[EXERCISE INPUTS]:
::::::::

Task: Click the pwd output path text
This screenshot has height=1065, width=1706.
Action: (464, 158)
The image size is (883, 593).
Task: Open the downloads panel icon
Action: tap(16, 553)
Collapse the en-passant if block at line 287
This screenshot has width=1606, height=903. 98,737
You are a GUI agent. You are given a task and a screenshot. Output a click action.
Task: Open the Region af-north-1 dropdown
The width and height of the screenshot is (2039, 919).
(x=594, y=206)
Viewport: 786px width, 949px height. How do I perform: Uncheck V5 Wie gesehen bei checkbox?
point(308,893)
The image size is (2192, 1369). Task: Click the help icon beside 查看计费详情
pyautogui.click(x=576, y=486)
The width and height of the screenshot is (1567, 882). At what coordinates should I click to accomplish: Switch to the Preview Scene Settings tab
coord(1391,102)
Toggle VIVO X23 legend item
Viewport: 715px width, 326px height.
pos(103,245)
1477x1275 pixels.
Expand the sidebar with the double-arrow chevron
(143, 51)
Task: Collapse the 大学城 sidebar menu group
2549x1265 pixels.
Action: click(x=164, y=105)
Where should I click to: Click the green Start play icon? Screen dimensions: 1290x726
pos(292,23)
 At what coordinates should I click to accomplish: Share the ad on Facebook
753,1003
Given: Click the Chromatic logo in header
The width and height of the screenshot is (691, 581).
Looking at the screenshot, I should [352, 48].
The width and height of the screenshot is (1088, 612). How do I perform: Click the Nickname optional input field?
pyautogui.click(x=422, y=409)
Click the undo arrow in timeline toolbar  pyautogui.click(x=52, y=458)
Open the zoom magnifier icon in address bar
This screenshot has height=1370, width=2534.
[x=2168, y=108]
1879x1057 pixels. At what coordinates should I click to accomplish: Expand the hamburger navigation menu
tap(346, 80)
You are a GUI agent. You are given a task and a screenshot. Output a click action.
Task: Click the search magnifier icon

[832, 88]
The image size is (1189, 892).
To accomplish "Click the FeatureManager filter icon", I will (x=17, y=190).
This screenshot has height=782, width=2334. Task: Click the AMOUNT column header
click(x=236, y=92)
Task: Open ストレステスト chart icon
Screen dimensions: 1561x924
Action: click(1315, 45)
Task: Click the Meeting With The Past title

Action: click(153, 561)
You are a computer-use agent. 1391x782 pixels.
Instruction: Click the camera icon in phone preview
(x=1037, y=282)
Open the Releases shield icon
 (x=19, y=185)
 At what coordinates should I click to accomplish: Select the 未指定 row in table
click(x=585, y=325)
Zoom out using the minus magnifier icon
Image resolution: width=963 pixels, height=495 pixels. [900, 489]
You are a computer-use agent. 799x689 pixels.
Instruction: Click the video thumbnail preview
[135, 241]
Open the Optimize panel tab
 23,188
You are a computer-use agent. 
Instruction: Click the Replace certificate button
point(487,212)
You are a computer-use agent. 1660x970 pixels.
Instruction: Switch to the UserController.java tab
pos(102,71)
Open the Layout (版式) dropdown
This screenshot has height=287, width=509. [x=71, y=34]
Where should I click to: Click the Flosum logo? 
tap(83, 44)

::::::::

Above are the records; report each line in them that includes the word "computer".

You are a computer-use agent. 1391x782 pixels.
You are a computer-use agent. 799x689 pixels.
You are a computer-use agent. 
You are a computer-use agent. 1660x970 pixels.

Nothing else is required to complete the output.